Time heals all wounds is the saying. But does it really? I don't think time has anything to do with some of the pains we have. I think we tuck them away thinking time healed them. When really they just got tucked away at the time but our unconscious and subconscious minds hold more than we realize. Now I just need to let it all go.

Trapped by this pain a person young at heart wants to break free from it so I can climb a hill, hick a mile, dance all night, Paint a master piece and capture moments on film that will way out live me.

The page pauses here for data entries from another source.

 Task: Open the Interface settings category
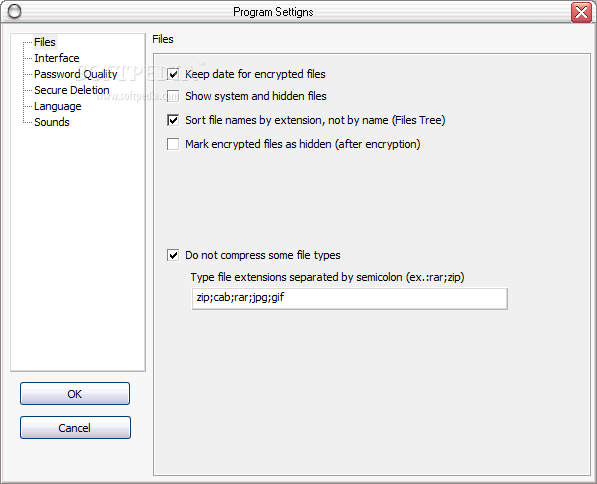point(57,58)
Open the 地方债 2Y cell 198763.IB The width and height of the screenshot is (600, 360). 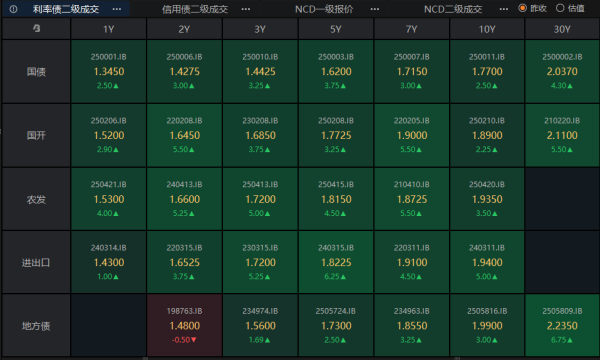pos(184,325)
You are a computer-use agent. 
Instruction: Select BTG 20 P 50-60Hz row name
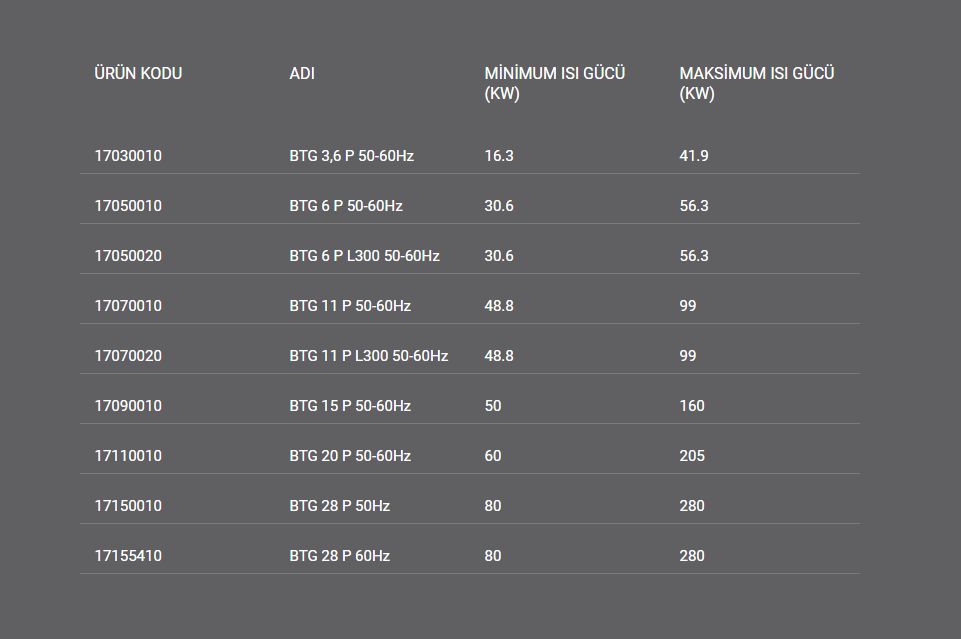coord(350,456)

Release me from this prison of pain and allow me in this life to once again enjoy the things that I did in the past. Enjoy the things I took for granted. Enjoy the things that I didn't take enough time to enjoy when I could have.

Monday, November 15, 2010

Auto write as winter comes

I feel it in my bones in my soul. The death surrounds me now more than it has in a long time. Last year I missed the real death of it all. I was in a space so deep inside myself that the only thing I could feel was nothingness. Now I feel the cold. I feel the deep call to the gods of death. I feel the deep call to my alter to speak but I am so lost as to who to speak to or how to speak to them. Its simple and yet I can not seem to do it.
I feel this invisible force field around anything in my life that makes me feel a connection to the universe. To the divine. Even the divine in myself. I have gone through so many changes in my life in the past few months. I am finally starting to understand where I am. Who I love, how I love them, how I serve them, how I am a source of stability for them. I understand more how to be the two things I love at the same time. And I feel a pull to the metaphysical more than I have in well over a year. I felt burned out. Burned up. rejected and surrounded by things I didn't want and didn't understand. But that is all gone. The person who made my life feel stuck in limbo is gone. He can no longer hurt the people I love. He can no longer have a hold over people and things he once had.

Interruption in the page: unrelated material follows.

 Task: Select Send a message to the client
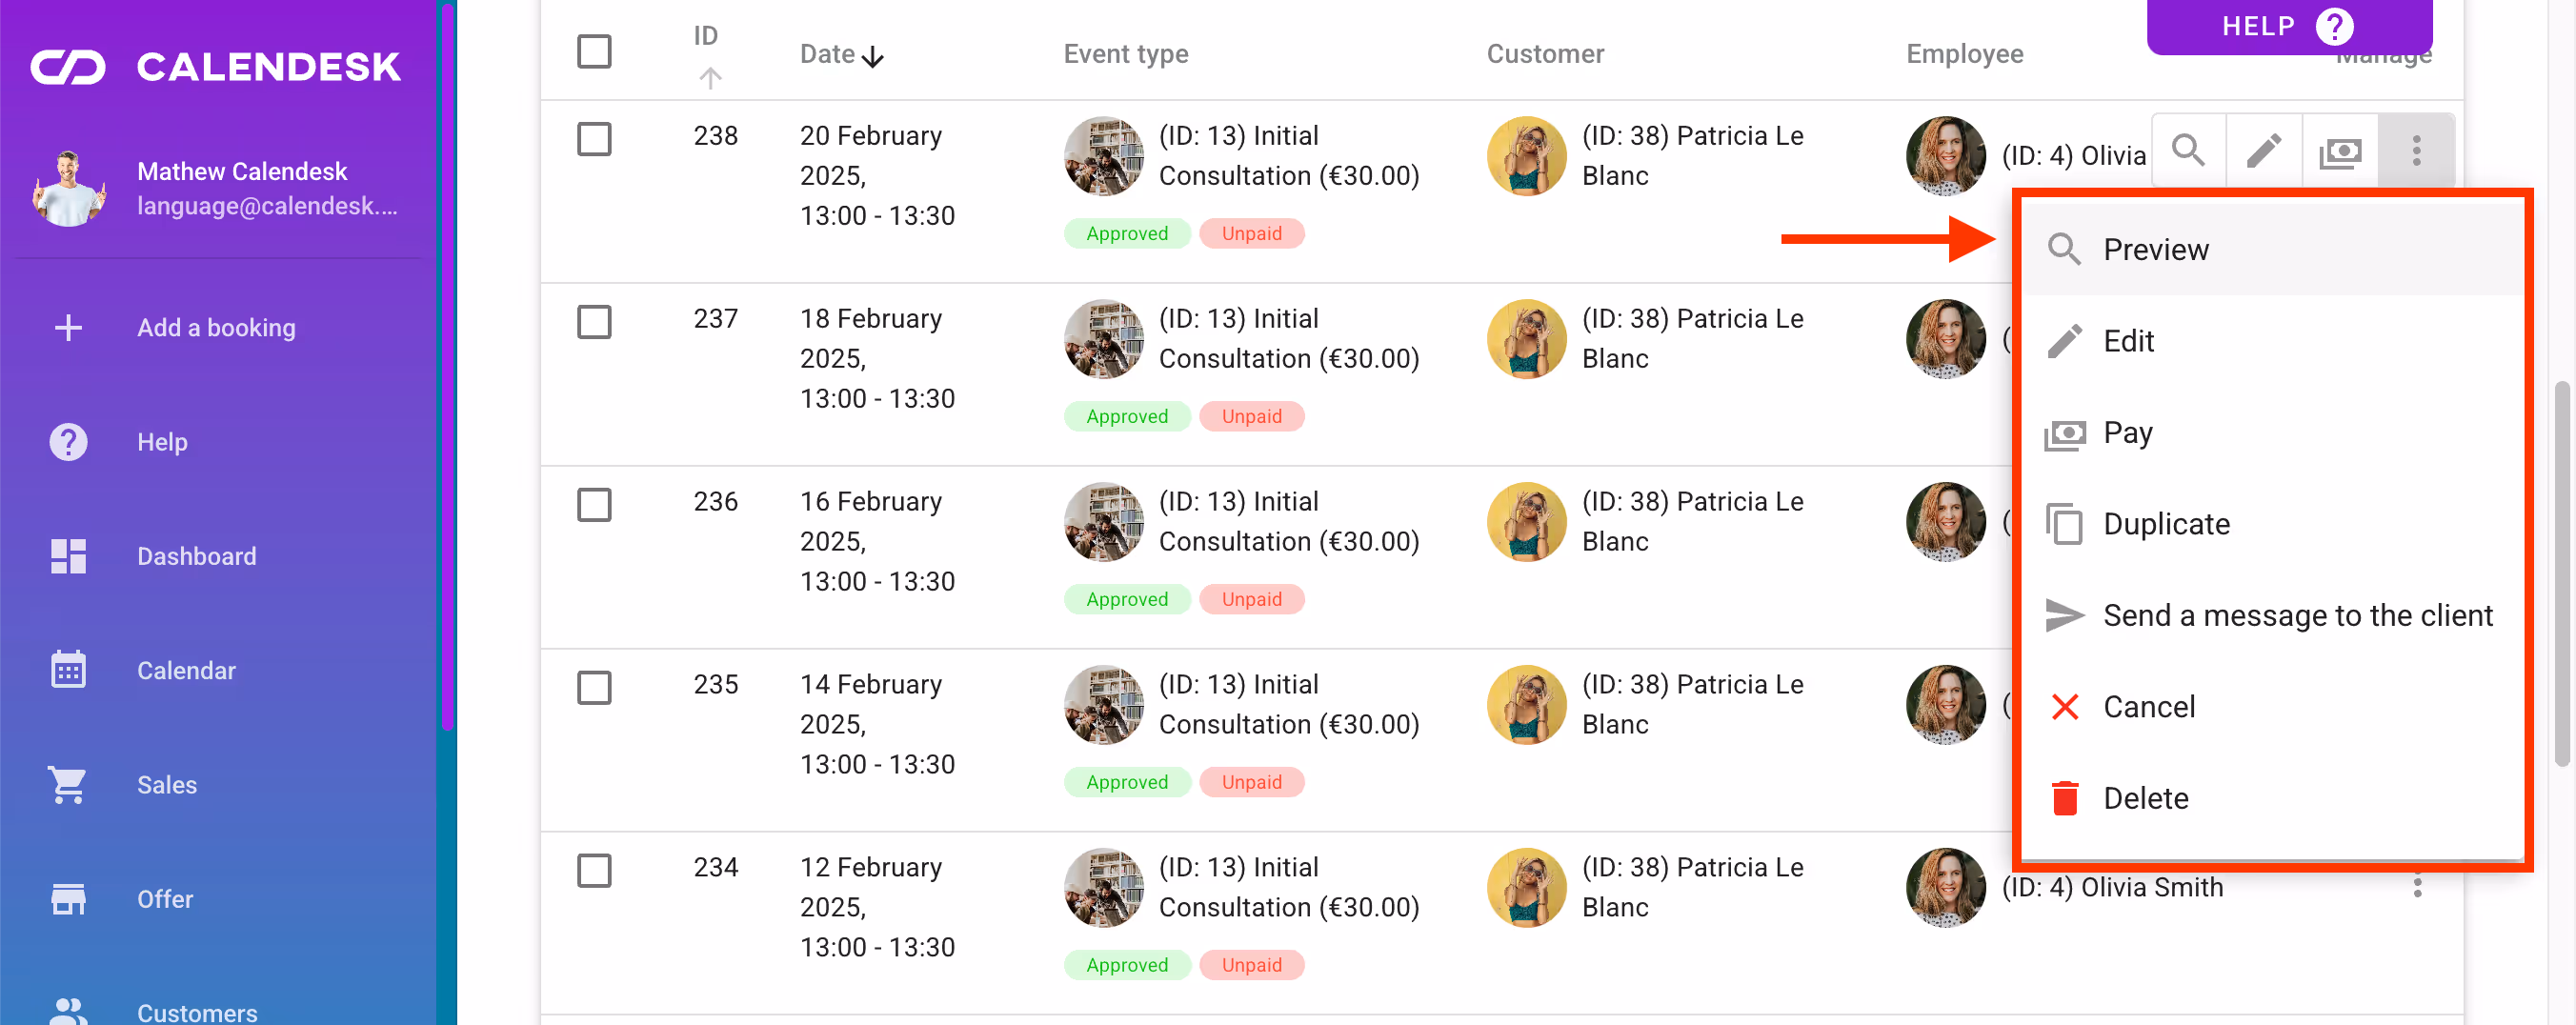(2297, 615)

I never was in love with this person. And yet I still feel the absence of him in a strange way. But I think what I really miss and feel is the fact that back than we at least seen something. Even if some of what we seen was an illusion. It was still something. and I am so ready to see again. I hear things talking to me. Often its like a static of things I can't quit understand yet. but they are trying and I'm getting closer to understanding. I have started getting messages for people again and as I write this I feel as if something is pushing down on my hands telling me my path is right there take a step. and I will I just need to figure out how to take that first step again. I need to keep listening to the messages I get even if they are for others and not for me. I will hear my own messages when I guess I'm ready. And I feel so damn close i can smell it. I can smell the magic of clairvoyance. And it smells sweet and familiar to me. As if it was a flower planted in my soul and its waiting for me to water it.

I feel the moon but I have neglected her for to long. Will she want me back. I feel the grass under my feet and the trees I miss dearly. I do miss my trees when death sets in for the winter months.

I need to find my way. I feel that if I can start to find my way others will follow. Trever will follow and time and space will be where they are supposed to and some much of that force field will be down that we will see light glowing from those around us as we have never been able to see before.

I see the light it is blue and bright and has pink in the center. And it grows with each word I type. With each thought of connection I have.

I want so much to learn more about past lives. To connect to where I began. To help others do the same thing. I need to. I need to help others find that old path as much as I need to breath and it hurts. It hurts like the pain of losing a loved one. You want it so bad you want to just reach out and touch it, touch them. but its gone and all you can do is grieve and move on. but there is no reason to grieve here. I can touch this again I just need to take that step.